In fact, newly discovered evidence that was previously withheld from Fontenot by Oklahoma law enforcement contradicts his own confession. According to the federal judge, this new evidence provides “solid proof of Mr. Fontenot’s probable innocence.”
In the judge’s nearly 200-page ruling, one statement reaches to the heart of Karl’s case: “No rational juror who was able to set aside the tragedy of Mrs. Haraway’s death could find beyond a reasonable doubt that Mr. Fontenot should be convicted by his own words.”
That extraordinary statement only occurred after Karl had exhausted his appeals in Oklahoma.
I’m not trying to dissuade you today from consuming true-crime entertainment. We rely upon storytelling and loosely shared understandings to simplify and act upon media messages and events in our lives.
But the courts we also share are not responsible for assigning TV roles to each of us.
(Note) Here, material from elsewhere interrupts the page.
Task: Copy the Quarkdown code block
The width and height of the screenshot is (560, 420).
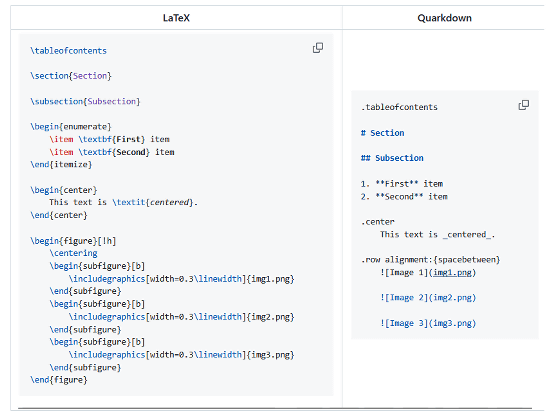Action: (524, 105)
They’re responsible for ensuring that each of us is granted fairness, due process, and equal protection under the law.
Fontenot was released in December of 2019 after being declared innocent of the crimes for which he was accused almost 40 years ago now. But his time on the outside could be short-lived. Even now, he has never been exonerated by the state of Oklahoma.
[Edit: Former] Oklahoma Attorney General Mike Hunter has appealed the federal judge’s ruling and maintains that Fontenot is guilty and not entitled to a new trial. He must return to an Oklahoma courtroom and could wind up in prison all over again, perhaps for the rest of his life.
So while the Netflix series and the books and the podcast episodes are over now for us, Karl Fontenot’s horror story never ends for him.
Thank you.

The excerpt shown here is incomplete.